Zwar zwang man den 25-jährigen Gummersbacher nun wohl mit sanftem Druck auf die Rückbank eines Autos (Levent N.: „Ich wollte im Wagen mit ihm die Angelegenheit in Ruhe klären“), die Situation löste sich aber wohl ebenso schnell auf, nachdem die Schichtleiterin sowie die junge Angestellte der Fastfood-Kette intervenierten.

 

Ausgestanden war die Sache damit aber nicht: Am Wochenende soll sich der 25-Jährige über gemeinsame Bekannte immer wieder gemeldet und auf einer Klärung der Angelegenheit bestanden haben. Diese soll dann am 14. August am 'Bernis' stattgefunden haben. Zunächst habe sich noch freundlich mit, Handschlägen, Umarmungen und Küsschen links und rechts (Levent N.: „Wie man das so macht“) begrüßt und in lockerer Atmosphäre miteinander gesprochen.

 

Dann soll die Stimmung aber schlagartig umgeschlagen sein. Der 25-Jährige, der in Begleitung von zwei Bekannten erschienen sein soll, soll ihnen Videos und ein Sprachmemo vorgespielt haben, in denen Staatsanwälten und Richtern mit Mord gedroht wurde, um zu beweisen, welch gefährliche Personen er kennt. Anschließend soll er Levent N. zur Wiederherstellung der Familienehre zu einem Faustkampf aufgefordert haben, kurz darauf sogar gesagt haben, dass er es auch mit zwei der vier Männer gleichzeitig aufnehmen könne.

 

Nachdem beide Männer etwaige Waffen (explizit genannt wurden ein spitzer Schraubenzieher sowie ein Messer) abgelegt hatten, soll Cem B. dem Gummersbacher unvermittelt ins Gesicht geschlagen haben. Der habe ihn darauf zu Boden gerissen und in MMA-Manier in einen Schwitzkasten genommen haben, sodass der 28-Jährige schnell das Bewusstsein verloren habe. Auch von einem Tritt ins Gesicht durch Fatih L. habe sich der Afghane unbeeindruckt gezeigt, sodass Deniz T. aus Sorge um seinen bewusstlosen Bruder schließlich ein Messer gezückt und mehrfach zugestochen habe.

 

„Aber selbst davon hat er sich nicht beeindrucken lassen und hat zunächst einfach weitergemacht.

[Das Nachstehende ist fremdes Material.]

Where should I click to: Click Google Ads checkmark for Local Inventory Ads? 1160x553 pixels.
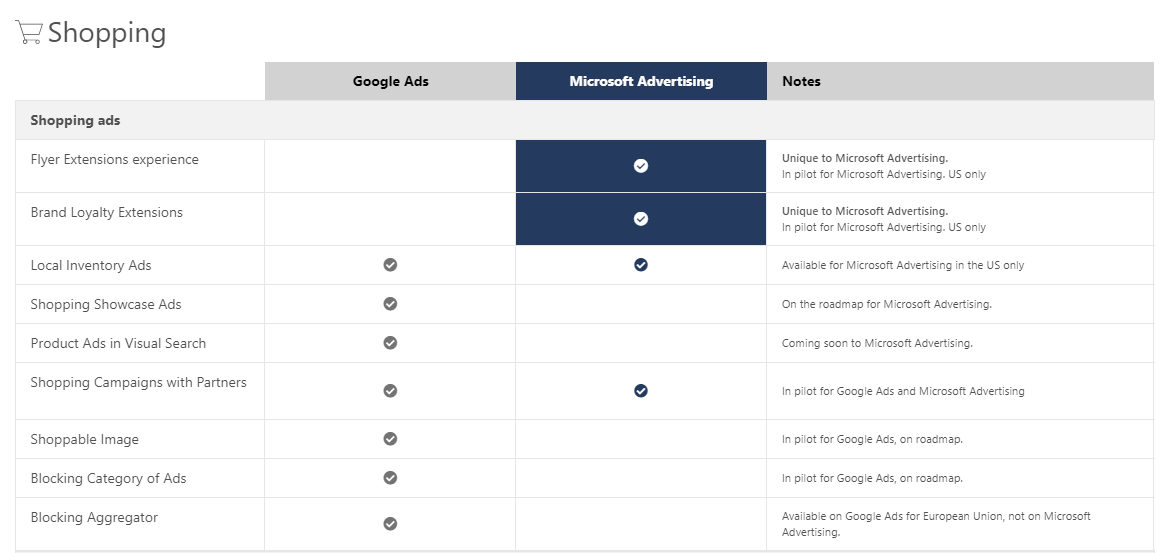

Es gab laut meinem Mandanten nicht einmal Schmerzensschreie“, erklärte der Anwalt des 19-Jährigen. Alle vier Angeklagten gaben an, dass der 25-Jährige schließlich den Parkplatz mit seinen beiden Begleitern sogar normal gehend verlassen habe. Dabei noch Todesdrohung in Richtung der vier Männer ausgestoßen habe.

 

Das mutmaßliche Opfer wird an einem der nächsten Prozesstage aussagen. Insgesamt sind acht Verhandlungstage angesetzt. Das Urteil wird für den 25. April erwartet.